IJMS, Vol. 24, Pages 9298: Comparative Physiological and Transcriptome Analysis Reveals Potential Pathways and Specific Genes Involved in Waterlogging Tolerance in Apple Rootstocks
International Journal of Molecular Sciences doi: 10.3390/ijms24119298
Apple (Malus &times; domestica Borkh.) is one of the most cultivated fruit crops in China. Apple trees frequently encounter waterlogging stress, mainly due to excess rainfall, soil compaction, or poor soil drainage, results in yellowing leaves and declined fruit quality and yield in some regions. However, the mechanism underlying the response to waterlogging has not been well elucidated. Therefore, we performed a physiological and transcriptomic analysis to examine the differential responses of two apple rootstocks (waterlogging-tolerant M. hupehensis and waterlogging-sensitive M. toringoides) to waterlogging stress. The results showed that M. toringoides displayed more severe leaf chlorosis during the waterlogging treatment than M. hupehensis. Compared with M. hupehensis, the more severe leaf chlorosis induced by waterlogging stress in M. toringoides was highly correlated with increased electrolyte leakage and superoxide radicals, hydrogen peroxide accumulation, and increased stomata closure.

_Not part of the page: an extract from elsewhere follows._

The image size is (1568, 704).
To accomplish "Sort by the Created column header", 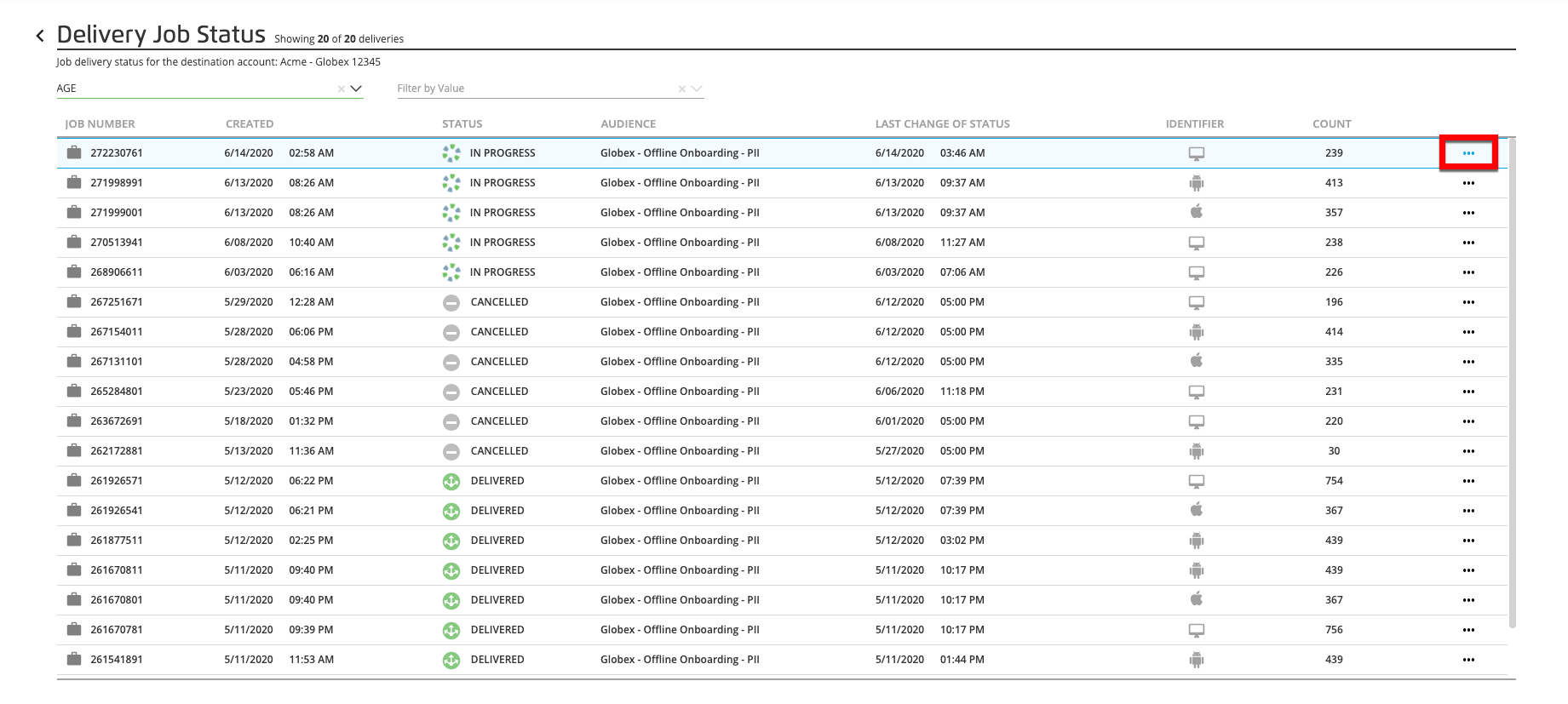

Interestingly, M. toringoides also conveyed a higher ethylene production under waterlogging stress. Furthermore, RNA-seq revealed that a total of 13,913 common differentially expressed genes (DEGs) were differentially regulated between M. hupehensis and M. toringoides under waterlogging stress, especially those DEGs involved in the biosynthesis of flavonoids and hormone signaling. This suggests a possible link of flavonoids and hormone signaling to waterlogging tolerance. Taken together, our data provide the targeted genes for further investigation of the functions, as well as for future molecular breeding of waterlogging-tolerant apple rootstocks.